* **WHAT YOU HAVE TO DO**
According to the text on blockchain and AI, roughly when did the iPhone come out?

[Opening TEXT SECTION section]

The fact that you can have distributed ledgers that accurately keep information that’s not copyable or fungible, if you will, is a major computer science advance. But if you look, all of the great optimists about blockchain and Bitcoin have been stymied by the historic structures of banking, which were erected after enormous financial failures. And they’re not likely to be very liberal, right? They didn’t hire liberals to do this, by definition. The liberals were the ones who got them in trouble 50 years ago. You asked a question about 200 years, and I think here is a build on how 200 years might look like.
For the next five to ten years, the AI stuff that I’m talking about is incredibly, obviously beneficial. So I mentioned healthcare, I mentioned drug discovery, I mentioned basic science, transportation, these kind of things. And it’s happening so quickly, I don’t think people understand how quickly our lives will change. In the same sense that ten years ago, remember the iPhone came out in roughly 2007, so that was roughly ten years ago. I don’t think people understood the impact of having such a powerful super computer on your hand would have.

[Closing TEXT SECTION section]
[Opening EXTRACTED MATERIAL section]

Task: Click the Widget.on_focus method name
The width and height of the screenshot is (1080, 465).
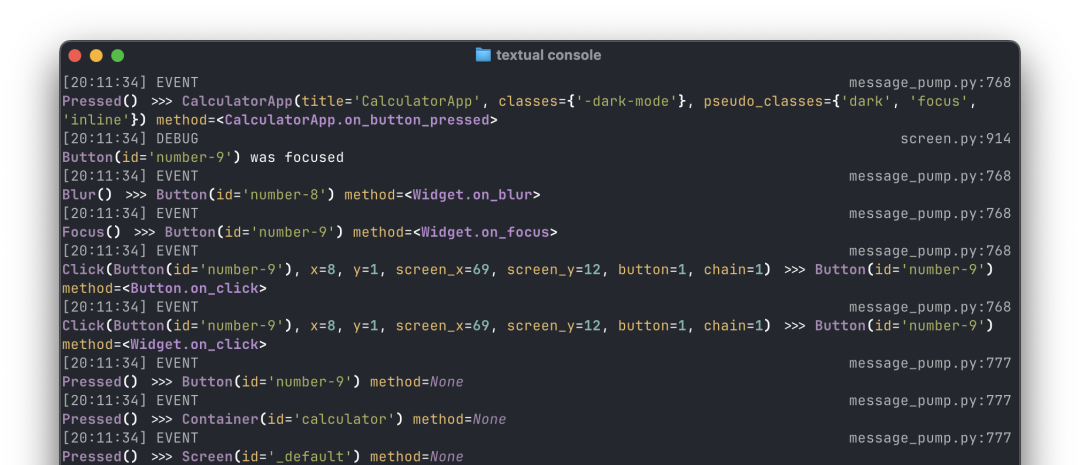Action: 485,232
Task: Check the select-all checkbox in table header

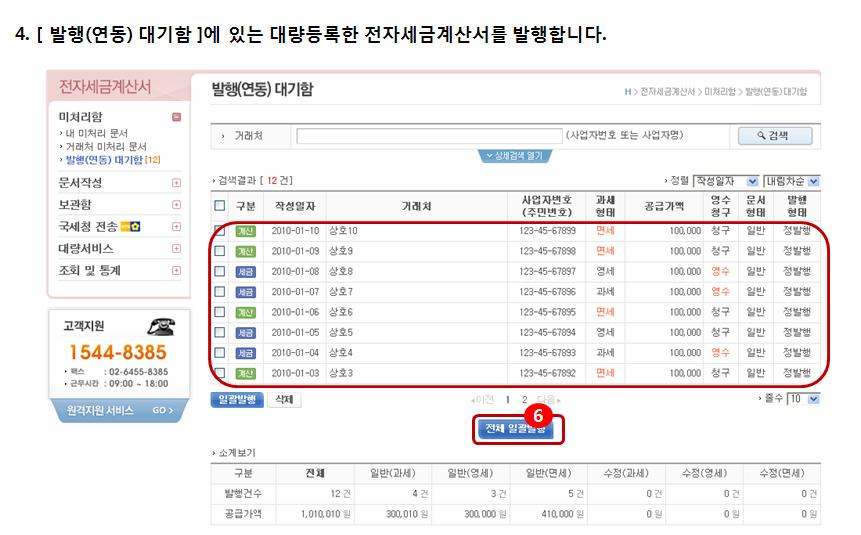Action: [220, 206]
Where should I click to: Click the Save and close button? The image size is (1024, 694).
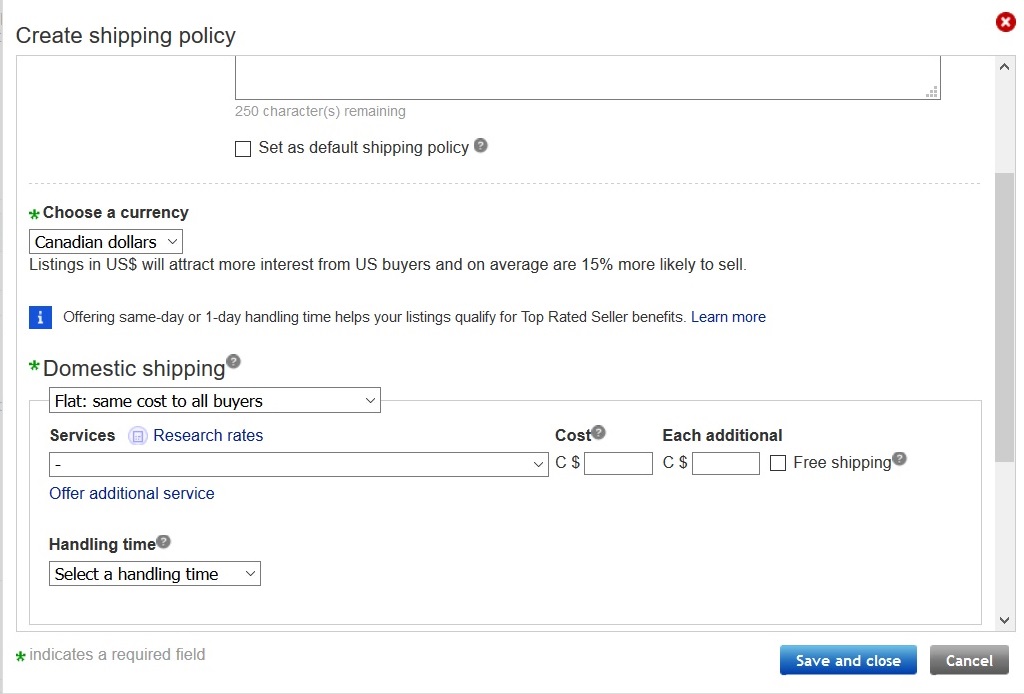tap(848, 660)
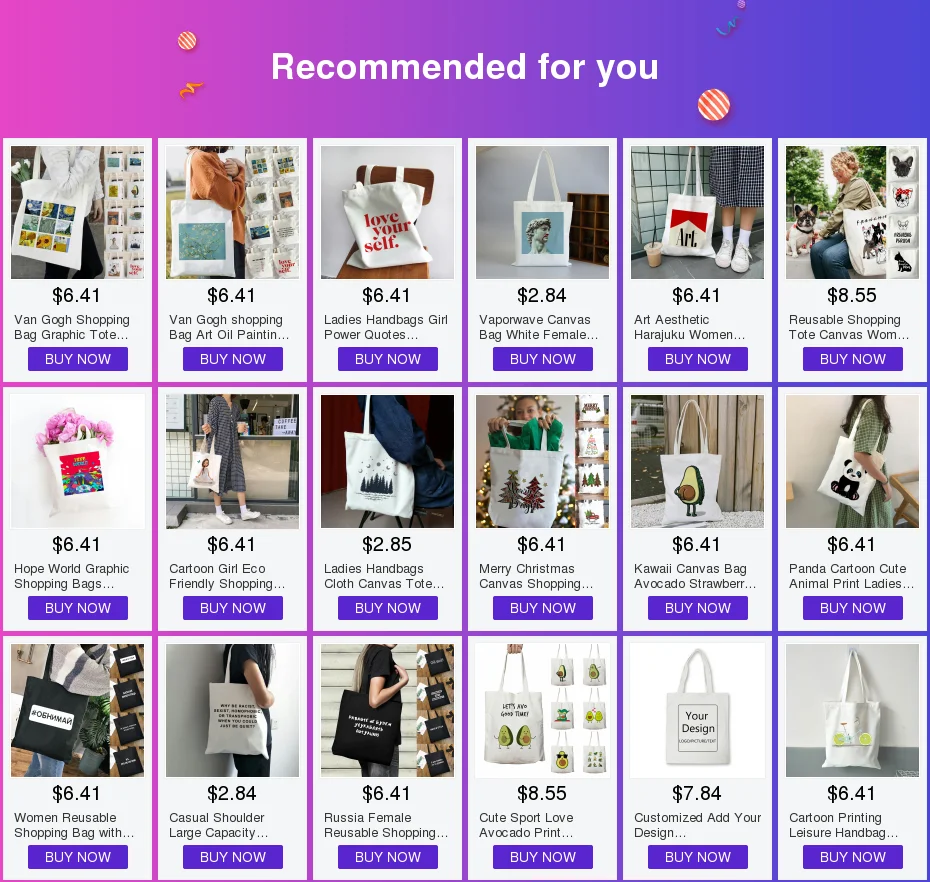The width and height of the screenshot is (930, 882).
Task: Open the $2.85 Ladies Handbags Cloth Canvas Tote image
Action: coord(387,461)
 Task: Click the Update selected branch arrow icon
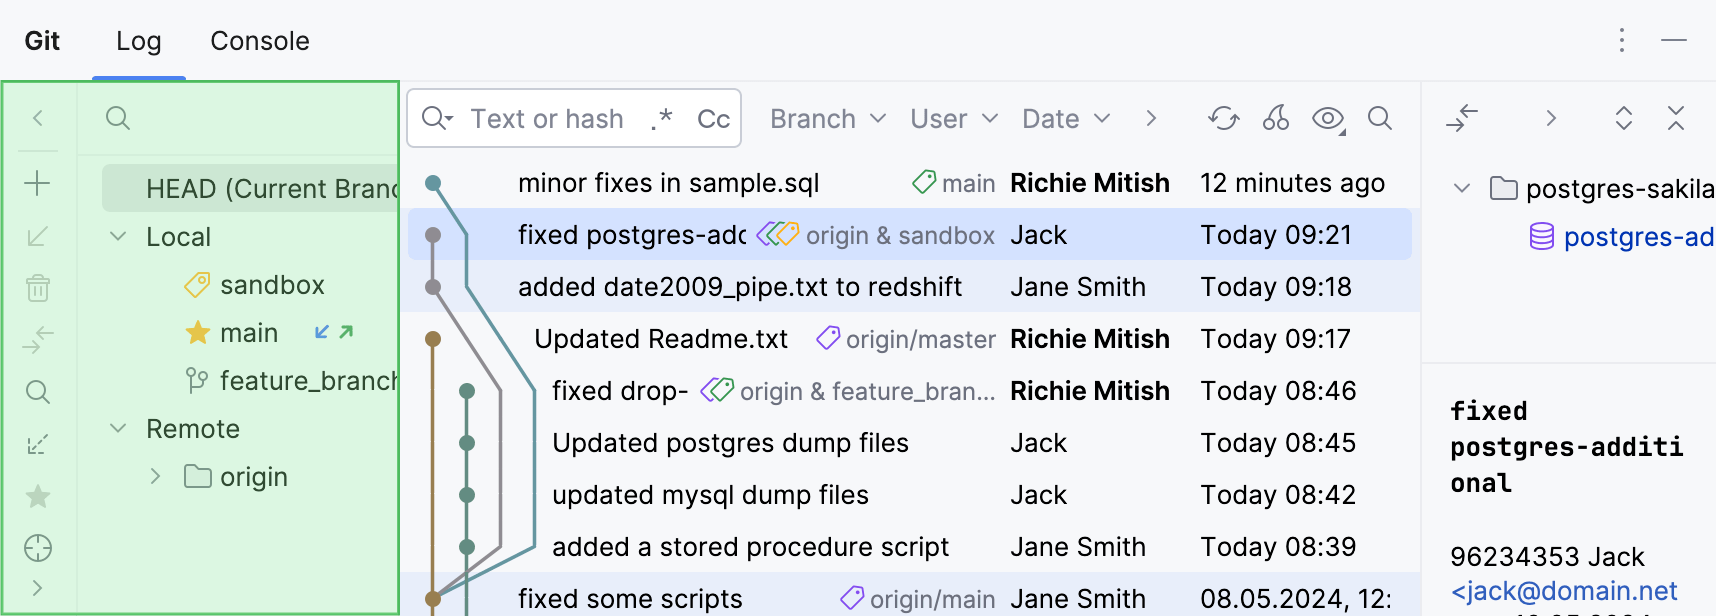coord(37,236)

[Closing EXTRACTED MATERIAL section]

* **OUTPUT FOR THIS TASK**
Roughly 2007.